I repeat this again, IMHO your way of thinking is very old school.

 

First: Eastern science IS entering the field of Western medicine and as always when a transfer between two different culture takes place the original method will change a little bit to Western habits and traditions (same same with Buddhism coming to West, by the way). I am wondering why do you deny what actually is already happening, for example in Germany?

 

Anyway, all over Asia you can find the mix of both ways of healing and I really liked the situation in Japan, where I had the choice between Western and Eastern ways of healing.

 

Second: Yours problem of Western science with Eastern methods: The results CAN be verified.
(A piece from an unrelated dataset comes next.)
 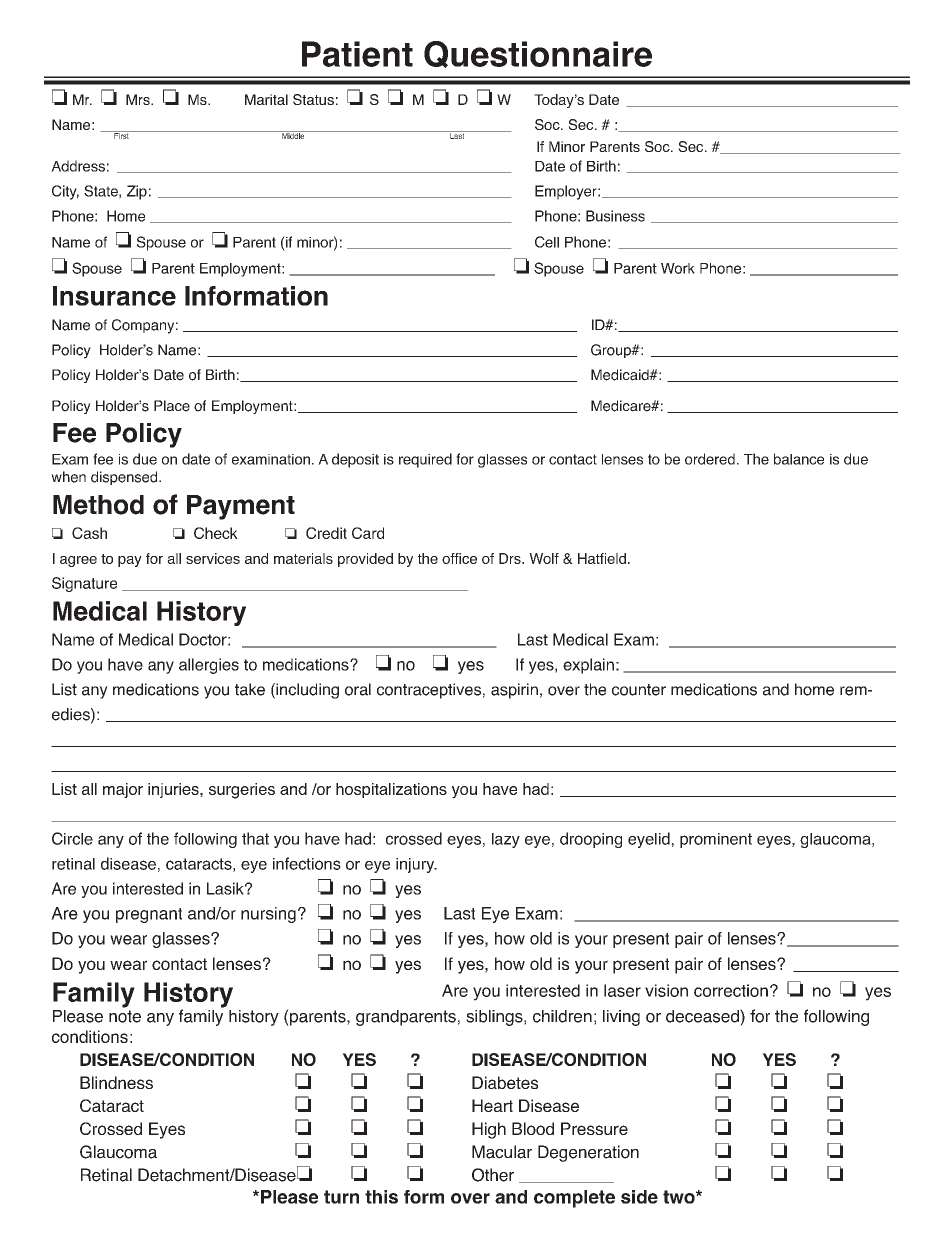 What do you see at coordinates (538, 54) in the screenshot?
I see `Questionnaire` at bounding box center [538, 54].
Why do you say they can't? But this first problem is that to reproduce the results the Western scientiest have to learn a complete new method which unfortunatley sometimes need years or more than a decade to learn. The second problem is: the way how Eastern methods work can only partly or sometimes not at all be explained with Western scientific methods, but you cannot deny that it works more or less - Same same with Western methods, some results are unsatisfactorily, but nowbody would disapprove Western medicine, because of this.

 

Why don't you say: let't take the good parts, sort out the bad parts.

 

Third: The medical industry is extremely powerful and has a very strong lobby. For example: Pharmaceutical companies and producers of medical equipment don't have any interest in substituting strong pain killers with acupuncture which does not need any pills or expensive equipment, except a few sets of needles.

 

And don't forget that Western societies lost a tremendous amount of knowledge about Western natural ways of healing since the middle ages and that in some areas new drugs are becoming increasingly more expensive and harder to develop over the years. That is way pharmaceutical companies now send their scientist to "underdeveloped" regions in "Third World" countries to learn from the natives. Some countries like Brazil already have laws against thievery of plants and knowledge by this companies which later tried to receive a patent for it.